Ironia del caso: pubblicità dell’alto commissariato ONU per i rifugiati.

Adesso sono a Kyoto e qui ci sono pane, riso, acqua, tutto, i distributori non hanno la fila, mentre stamattina a Yokohama un mio conoscente ha fatto 3 ore e mezza incolonnato dalle 5 di mattina per fare il pieno. Nel frattempo la fila di macchine aveva raggiunto svariati chilometri.

Le facce qui hanno tutto un altro tono: senza paura, senza stress, sorridenti. Sembra di vivere in un’isola felice. Ogni tanto, però, si sentono i discorsi di gente che è chiaramente scappata dall’ovest senza sapere bene cosa fare: “stanotte dove dormiamo? come ci regoliamo?”, giovani coppie si appisolano sulle panchine dei centri commerciali e della stazione, le teste appoggiate una sull’altra.
Io non so bene cosa fare per tranquillizzare le persone che conosco. Non avrei intenzione di tornare in Italia, ma se apro bocca in proposito a momenti mi mangiano vivo via telefono dall’Italia.

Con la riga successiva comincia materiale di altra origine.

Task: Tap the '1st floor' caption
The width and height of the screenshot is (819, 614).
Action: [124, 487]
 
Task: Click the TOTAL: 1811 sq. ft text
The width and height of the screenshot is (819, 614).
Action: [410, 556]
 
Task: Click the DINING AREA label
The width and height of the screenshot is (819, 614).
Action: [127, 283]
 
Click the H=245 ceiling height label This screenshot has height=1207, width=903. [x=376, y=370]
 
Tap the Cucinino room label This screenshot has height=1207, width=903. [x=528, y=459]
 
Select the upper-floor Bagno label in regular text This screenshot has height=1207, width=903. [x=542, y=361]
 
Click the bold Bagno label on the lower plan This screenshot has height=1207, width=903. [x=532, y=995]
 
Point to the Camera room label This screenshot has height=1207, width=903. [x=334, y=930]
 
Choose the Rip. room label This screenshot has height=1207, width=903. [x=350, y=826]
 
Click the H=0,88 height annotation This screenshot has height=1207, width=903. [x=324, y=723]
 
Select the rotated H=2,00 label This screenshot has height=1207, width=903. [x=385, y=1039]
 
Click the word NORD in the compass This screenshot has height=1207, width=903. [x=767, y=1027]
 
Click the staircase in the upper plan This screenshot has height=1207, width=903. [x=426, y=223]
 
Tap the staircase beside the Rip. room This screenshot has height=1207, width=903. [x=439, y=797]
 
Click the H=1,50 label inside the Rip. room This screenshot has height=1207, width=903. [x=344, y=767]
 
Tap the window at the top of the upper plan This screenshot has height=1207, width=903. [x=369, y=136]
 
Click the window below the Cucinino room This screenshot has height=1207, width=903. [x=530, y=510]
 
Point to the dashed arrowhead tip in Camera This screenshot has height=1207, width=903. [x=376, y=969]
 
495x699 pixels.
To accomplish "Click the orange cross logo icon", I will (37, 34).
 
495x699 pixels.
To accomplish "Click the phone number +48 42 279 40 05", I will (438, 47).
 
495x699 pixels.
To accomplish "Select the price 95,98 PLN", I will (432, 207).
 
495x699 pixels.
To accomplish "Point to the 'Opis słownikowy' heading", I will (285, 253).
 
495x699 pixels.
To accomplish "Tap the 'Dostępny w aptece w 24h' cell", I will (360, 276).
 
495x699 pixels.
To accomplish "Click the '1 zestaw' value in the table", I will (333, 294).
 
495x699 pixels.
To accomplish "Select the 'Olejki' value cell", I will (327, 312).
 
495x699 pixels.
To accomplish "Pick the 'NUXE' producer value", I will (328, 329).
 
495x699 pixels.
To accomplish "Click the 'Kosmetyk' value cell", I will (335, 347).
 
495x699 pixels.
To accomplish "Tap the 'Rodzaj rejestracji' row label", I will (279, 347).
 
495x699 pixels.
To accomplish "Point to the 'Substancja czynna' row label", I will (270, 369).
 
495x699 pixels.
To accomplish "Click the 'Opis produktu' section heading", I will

Il fatto è che a guardare la situazione dal Giappone e dall’estero (specie dal nostro amato paese centocinquantenne) sembra che ci si riferisca a cose completamente diverse. Qualcuno evidentemente non dice la verità, ma è difficile capire chi sia, sempre che esista. Di sicuro se metto insieme le informazioni spudoratamente false che parlano di olocausto atomico, Tokyo nel panico, fuga oceanica, mi sa che finisco per credere ciecamente a quello che dicono il governo, la TV e i tecnici giapponesi.

Tanto per aggiungere un po’ del titolo del post: qui a Kyoto adesso sta nevicando.